新型コロナウイルス、『ファクトフルネス』、『最期の言葉の村へ』

 毎日増える新型コロナウイルス感染者、実態の見えない感染者数と感染経路。いつまで続くのだろうか。もう2ヶ月近くは電車・バスにも乗らず、飲食店にも入らずにいる。
 アベノマスクでこの日本の政治の絶望さと滑稽さを味わい、いったいこの国の政治を動かしているモノは何だろう、日本人特有のものなのかともどかしい気持ちになる。モリカケやサクラ、山口某の事件などなど、一連の隠蔽や忖度などが姿を変えてアベノマスクや給付金の迷走、感染対策の遅れなどに繋がっている気がしてならない。本質的な何かがあるのだろう、きっと。
 消毒・殺菌の補充に微酸性次亜塩素酸水を買ってきた。持参した2リットルのペットボトルに入れてもらい、300円の安さ。

 <ハンス=ロスリング 『ファクトフルネス』(日経BP社、2019年)>:クイズ13問で正解したのは6問であり、やはり思い込みがかなりある。
 若い人たちや、ビジネスの渦中にある人にとって本書は有用なテキストであるが、リタイアした無職の高齢者にとっての本書の位置づけは次のようなものである。すなわち、世の中の政治やニュースで腹を立てたり不愉快になったりするとき、その事由を正しく掴み、疑問点がどこにあるのかを自分でキチンと理解すること、それへの手助けになる。変だと思う感性と、どうしてなんだろうと考える想像力を養うためには本書に書かれているファクトフルネスはとても大切なことである。頭の中をリフレッシュした気分になった。

 <ドン・クリック 『最期の言葉の村へ-消滅危機言語タヤップを話す人々との30年』(原書房、2020年)>:原題は「A Death in the Rainforest How a Language and a Way of Life Came to an End Papua New Guinea.

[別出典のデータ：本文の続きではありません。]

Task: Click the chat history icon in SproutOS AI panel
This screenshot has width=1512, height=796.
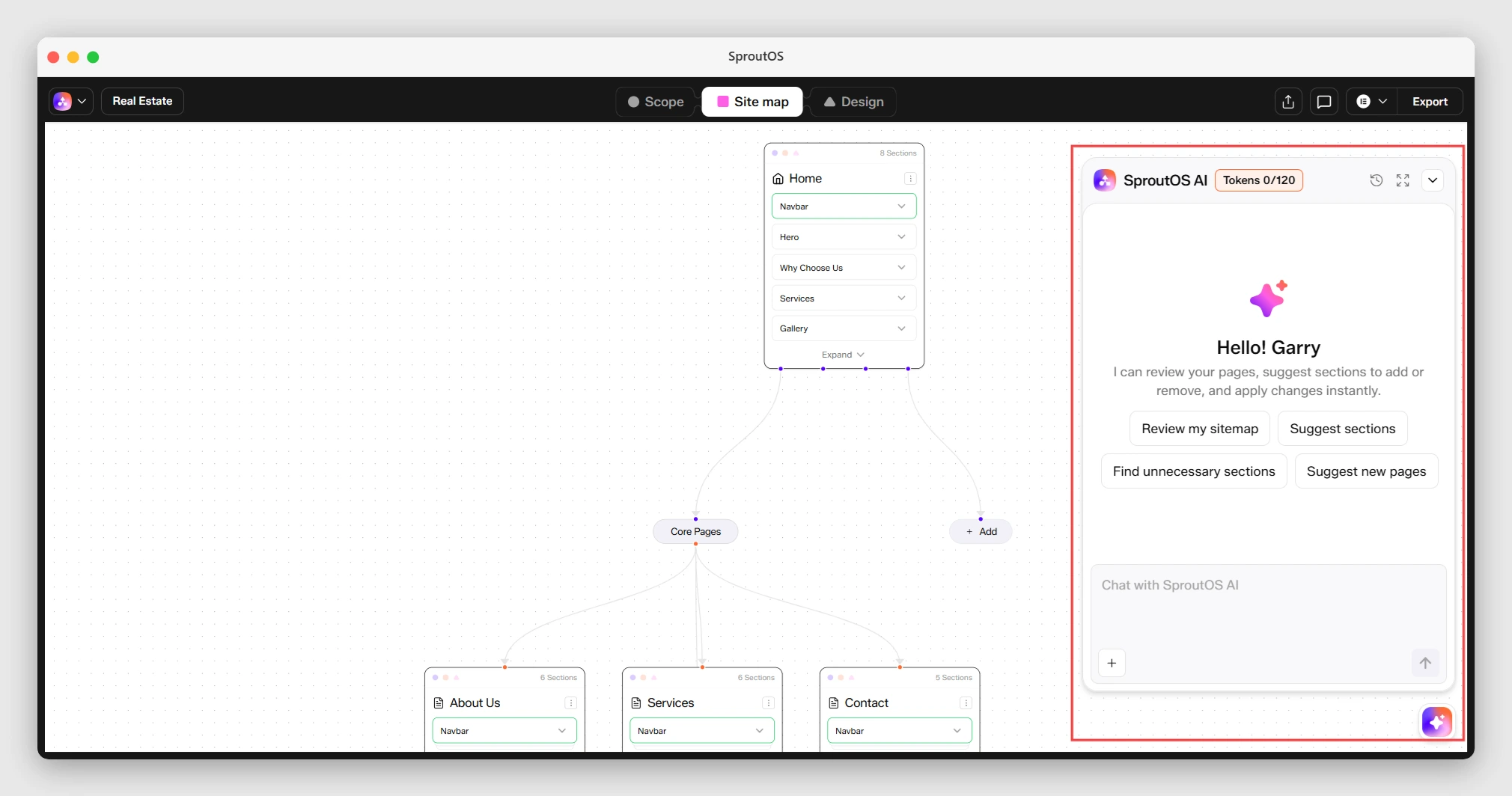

 世界の中で最も多くの言語を有するパプアニューギニアにおいて、ほかの言語とは関連性を持たないタヤップ語を話すガプンの村。2014年時点で村人は200人あまりでタヤップ語を話すのは45人ほど。そのタヤップ語も各人のバージョンがある。
 著者はその村に30年間関わり続け、延べ3年近くをその村で過ごした。白人が来てパプアニューギニアに文字が作られ、ガプン村では他地域との交流ができると、次第にトク・ピシン語が使われるようになる。キリスト教もその言語が使われる。要は交流の拡がりに伴ってタヤップ語は縮小する。日本における標準語と方言の関係性が頭に浮かぶ。

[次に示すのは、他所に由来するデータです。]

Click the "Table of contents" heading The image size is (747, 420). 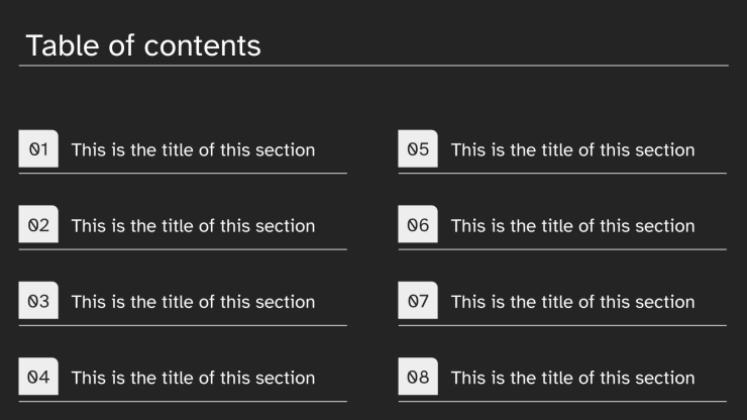143,45
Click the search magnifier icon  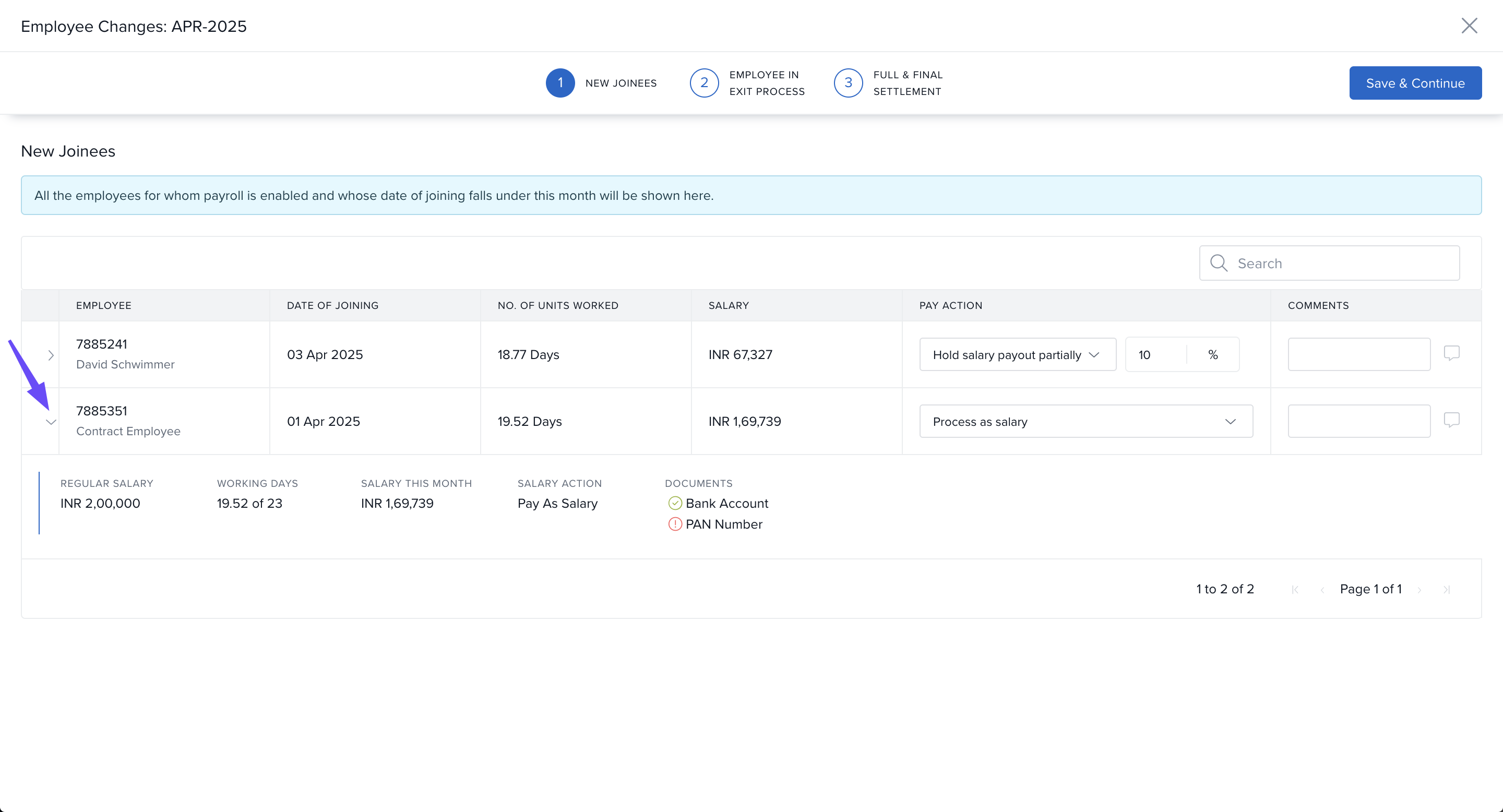point(1218,263)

 ガプンの村はニューギニア奥地の熱帯雨林の中、人里離れた湿地帯で暮らしており、そのようにさせた要因として日本軍が関係している。日本軍がガプンのある地域に出現すると、行政官として入植していたオーストラリア人は姿を消し、当初は日本軍に協力的であった村人であったが、補給路を断たれた日本軍は凶暴になり、村人の恐怖の対象となった。村人は村を捨てて熱帯雨林に逃げ、日本軍は激怒して無人の家を焼き払い、村人は戻ることはなかった。不安の中にあっては理不尽に怒りが高まり、そうすると何をし出すか分からないという日本人のパターンが表出したのであろう。
 言語が消失するのはしようがないことであろう。著者は、「タヤップ語の喪失を嘆くのは、現在の状況においては禿げ頭の人間が櫛を失くすことを嘆くのと似ている」とうまい表現をしている。
 写真や地図を一切載せないのは何か意図があるのだろうか。